Tuesday, 6 August 2013

ONLY GOD FORGIVES

(Nicolas Winding Refn, 2013)

Basking in the success of Drive, Winding Refn and his star and muse Ryan Gosling indulge themselves mightily with this confounding, terrible, fascinating follow-up.
Winding Refn has indulged himself after success before, crafting the difficult, divisive Fear X to more or less scuttle his initial career momentum. Only God Forgives is more commercial than that odd, quiet little film, but it often feels deliberately antagonistic in its studied artiness, obscurity and gruelling ultra-violence.

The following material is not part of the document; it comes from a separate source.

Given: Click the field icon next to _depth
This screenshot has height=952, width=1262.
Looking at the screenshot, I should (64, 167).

Gosling, purportedly the lead, is really a supporting character here. He plays Julian, an American in Bangkok who runs a Thai boxing gym and a drug-dealing operation with his older brother Billy (Tom Burke, magnetic in his few scenes). When Billy is killed in revenge for his own rape and murder of a 16 year old girl, their dragon of a mother Crystal (Kristin Scott Thomas, gloriously playing against type) flies in and puts out a contract on Lt Chang (Vithaya Pansringarm), the Detective who arranged Billy's death. Chang emerges as the film's true protagonist, facing off against Julian and Crystal in the last act as Winding Refn devotes much screentime to following him as he practices with his sword, sings karaoke, and chats with his young daughter.

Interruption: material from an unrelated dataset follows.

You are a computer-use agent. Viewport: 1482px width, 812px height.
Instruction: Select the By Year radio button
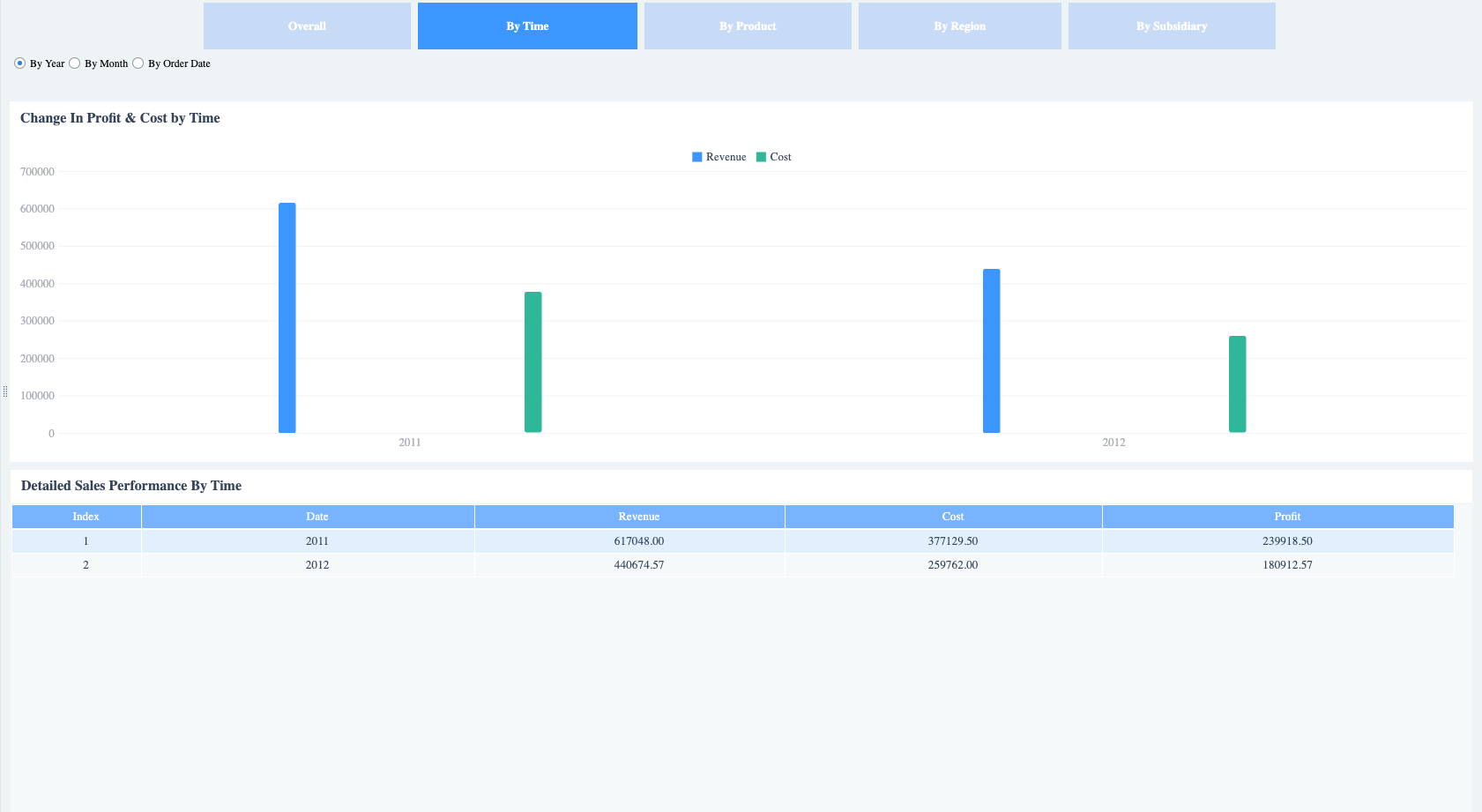[19, 63]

That story sounds quite simple and straightforward. But Winding Refn's treatment of it is anything but. He dedicates the film to Alejandro Jodorowsky, but there is much David Lynch too in the dream-logic which seems to govern much of the narrative here. Scenes are slowed down to a glacial crawl, all the better to appreciate the two richest, most enjoyable aspects of the production: the excellent, inventive score by Cliff Martinez and the superb cinematography by Larry Smith. That photography really is beautiful; almost every shot here could be printed off and hung from a wall. Refn and Smith create tableau and linger upon them with slow zooms and repeated cuts. Playing with filters - much of the action is bathed in red - and patterns of light, almost the entirety of the film is set in nocturnal Bangkok. This suggests Wong Kar Wai's treatment of Hong Kong as a neon city of nighttime energy and hidden lives only without any of the sense of verisimilitude in his work; Only God Forgives never remotely feels set in any sort of "real" world. Instead we have a mix of gaudy nightmare and a twisted version of the pulp-fairytale world seen in Drive. The Winding Refn film it most resembles, however, is Valhalla Rising, his delirious Viking head trip from 2009. There, the arty playing with perception and dalliance with slow cinema techniques suited the world and the themes - here they only serve to show up the hollowness of both. Here they seem silly.
Worse, the pacing and endless intense focus upon production design is utterly tedious - obscure scenes feel endless. That these longeurs are interrupted generally by scenes of awful violence - hands lopped off, brains beaten in, faces pulped, UZI massacres - feels exploitative and adolescent in it's glee.
Gosling, for his part, does little, expressing no emotion: a near-mute, passive pretty face throughout a film which is, for all its lush beauty, variously dull and offensively terrible.